Baseball fans can attest a home run at a particular time is one of baseball’s most exciting moments. What kid in times past didn’t dream of stepping to the plate with the game on the line, two strikes, and two outs? What kid never missed the next fastball down the middle of the plate and then touched them all.
Baseball fans remember Joe Carter’s World Series winning shot. Or Carlton Fisk waving the ball fair down the left-field line. Or Kirk Gibson, hurt, going deep off Dennis Eckersley.
But the first and the game that was first ever televised nationally came in 1951 by New York Giants’ Bobby Thomson off Brooklyn Dodgers’ Ralph Branca. The “Shot Heard ‘Round the World” sent the Giants to the National League pennant.
The season looked to be in the Dodgers’ hands as they lead by a wide margin but the Giants went 37-7 in the last 44 games to tie the Dodgers and forced a three-game playoff series and the iconic home run at the Polo Grounds.
The Dodgers left fielder at the time was Andy Pafko, who just looked up to see Thomson’s ball sail over the fence. Pafko, later on, was Bobby Thomson’s roommate while in Milwaukee.
Sign stealing has been around in baseball probably since the first game was played. And so it was for the 1951 New York Giants. Many years later it came out they were using a telescope situated in the outfield to look in on the catcher’s fingers. This is detailed in Joshua Prager’s book The Echoing Green: The Untold Story of Bobby Thompson, Ralph Branca, and The Shot Heard Round the World.

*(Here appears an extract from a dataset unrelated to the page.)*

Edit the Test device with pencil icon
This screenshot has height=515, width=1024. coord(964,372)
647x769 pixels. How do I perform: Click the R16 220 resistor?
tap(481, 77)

The epithet “Shot Heard Round the World” came mostly from post-game articles. But I liked Red Smith’s recap in the New York Herald Tribune.
“Now it is done. Now the story ends. And there is no way to tell it. The art of fiction is dead. Reality has strangled invention. Only the utterly impossible, the inexpressibly fantastic, can ever be plausible again.”